§ **To do**:
a - According to the article on Gold Star Mother's Day, in what year was the day established?
b - In the article on Gold Star Mother's Day, condense the paragraph beginning "On Gold Star Mother's Day, she said" into a shorter version that keeps its main facts.
c - From the article on Gold Star Mother's Day, extract the passage starting at "She said she hopes" and ending at "died in war.".

Thursday, September 23, 2010 | 11:49 a.m. CDT

COLUMBIA — Though most people don't know it, the last Sunday in September is a day set aside to honor the mothers of troops lost in battle.

An organization in Columbia for military parents feels that Gold Star Mother's Day, established in 1936, hasn't received enough attention, despite America's wars in Iraq and Afghanistan. The founder of Marine Parents, Tracy Della Vecchia, has been trying to change that.

"That will increase the awareness and increase the opportunity for all of us to remember the heroes who sacrificed so much for us," Vecchia said.

The organization has reached out to its nationwide network of military parents and asked them to light a luminary in a window of their home Sunday if they have lost a son or daughter in the armed forces, Vecchia said.

She said she hopes neighbors will see the lights and ask about them, spreading the message of the day of remembrance.

Brake Printing, in Columbia, provided discounted fliers to promote the event, Vecchia said. She then sent those fliers to members of Marine Mothers around the country.

"It's a very grassroots effort," Vecchia said.

Sandy Deraps, a Jamestown resident who lost her son, Lance Cpl. Leon Deraps, in Iraq in 2006, said she will be lighting a candle Sunday to recognize those who have died in war.

"I just hope that it gives awareness and thanksgiving to the service men and women that are giving their lives to helping others and serving others," Deraps said.

On Gold Star Mother's Day, she said she plans to present a $6,500 check to the St. Louis Fisher House, which provides services to the family members of injured veterans in the VA hospital there. The money came from a trivia night in Ballwin that the St. Louis chapter of Gold Star Mothers put on to help fund the Fisher House, Deraps said.

She said the day should help people realize the sacrifice that soldiers go through to protect both our country and the countries where they fight.

"We take it for granted every day," Deraps said. "We just jump in the car to go to Wal-Mart. People over there in Iraq and Afghanistan can't do that."

§ **Data provided**:

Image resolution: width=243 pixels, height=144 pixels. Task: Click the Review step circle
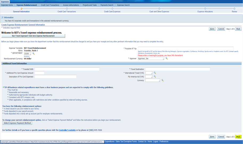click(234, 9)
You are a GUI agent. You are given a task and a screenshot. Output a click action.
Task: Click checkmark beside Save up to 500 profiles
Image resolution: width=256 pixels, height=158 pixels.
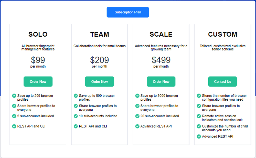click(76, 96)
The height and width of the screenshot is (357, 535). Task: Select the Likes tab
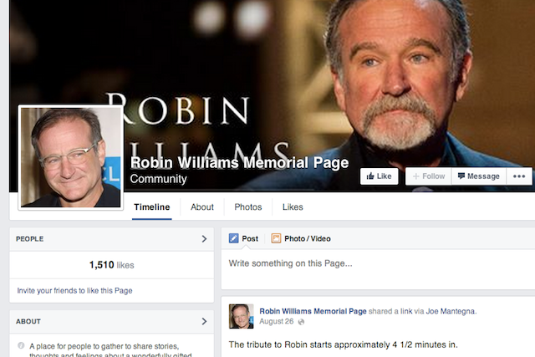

§ **Solutions**:
a - 1936

b - On Gold Star Mother's Day, Deraps plans to give a $6,500 check to the St. Louis Fisher House, which serves family members of injured veterans at the VA hospital there. The St. Louis chapter of Gold Star Mothers raised the money at a trivia night in Ballwin.

c -
She said she hopes neighbors will see the lights and ask about them, spreading the message of the day of remembrance.

Brake Printing, in Columbia, provided discounted fliers to promote the event, Vecchia said. She then sent those fliers to members of Marine Mothers around the country.

"It's a very grassroots effort," Vecchia said.

Sandy Deraps, a Jamestown resident who lost her son, Lance Cpl. Leon Deraps, in Iraq in 2006, said she will be lighting a candle Sunday to recognize those who have died in war.